Digital radio specialist Pure has teamed up with Halfords to offer free installation of its new Highway 300Di in-car DAB radio.
The offer runs until the end of 2011, so the customer only has to pay the retail price of the unit – £180 – with no installation charge.
After that, Halfords will charge a minimum £25 installition fee – and more if the customer requires mobile fitting, extra cables or a third-party bracket.
Pure says in-car DAB radio is its next big growth area, and the Highway 300Di is designed for professional installation rather then the original DIY Highway unit which has been on sale for three years.
There are three key parts to the 300Di system: the control unit which goes on the dashboard (top and bottom pictures), the main box of electronics which can be hidden away elsewhere in the car, and a two-part powered DAB aerial (above).
One part of the aerial fits externally to the top of the windscreen, the other part inside the car.
Almost any car can be fitted with the unit, although those with a soft-top or fibreglass or aluminium shell will need an alternative, internal windscreen mounted aerial.
Additional features include dual tuners, line out, aux in, USB socket plus DAB/DAB+/DMBR and L-band compatibility.

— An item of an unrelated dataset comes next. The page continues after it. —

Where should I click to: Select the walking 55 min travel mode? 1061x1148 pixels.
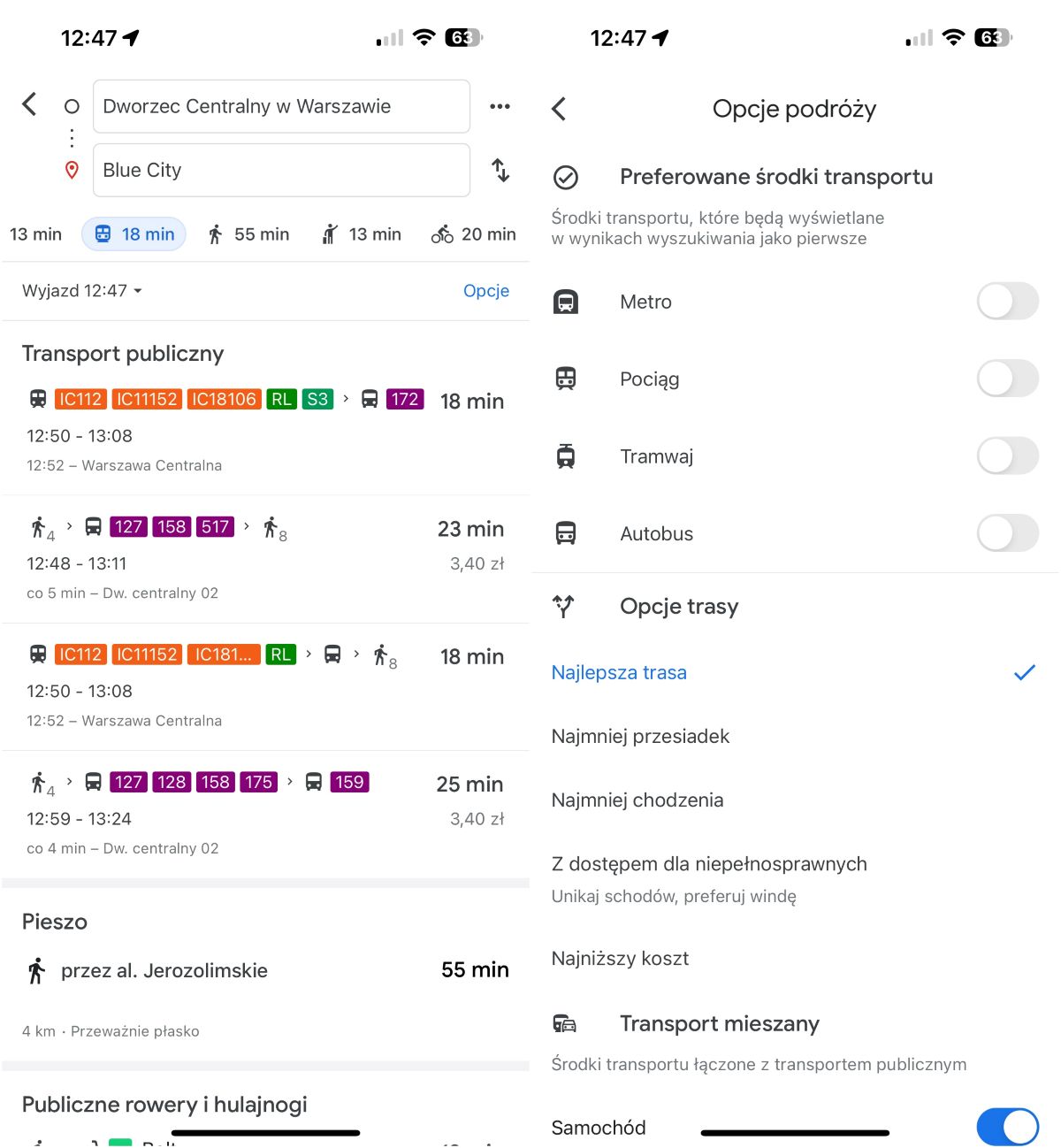point(249,234)
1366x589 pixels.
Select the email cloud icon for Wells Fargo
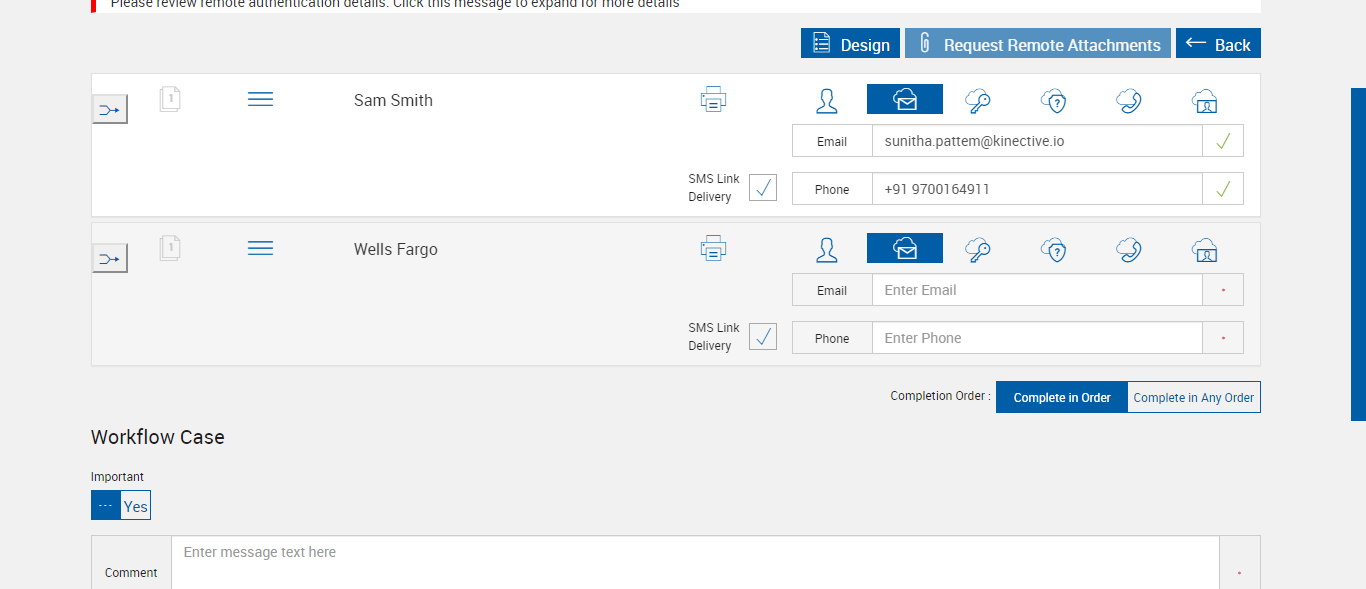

The device is 'Made for iPod/iPhone" compatible so you can connect your iDevice and use the controller to search/play music while it charges too.
It's also compatible with USB devices such as a flash drive, or mobile phones/MP3 players with a USB connection.
Users can pause and rewind live radio – handy if you stop off at the petrol station to fill up during one of your favourite programmes – and there's even a 'picnic mode' which lets you listen to the radio with the ignition off and the car keys removed.
Asked about intermittent DAB reception while travelling around the UK, and the problem of signal dropout, Pure says the powered antenna should give much more robust performance while on the move.
It also points out that the BBC is expanding UK DAB coverage from 93% now to 97% in 2015, with particular emphasis on the UK's road network.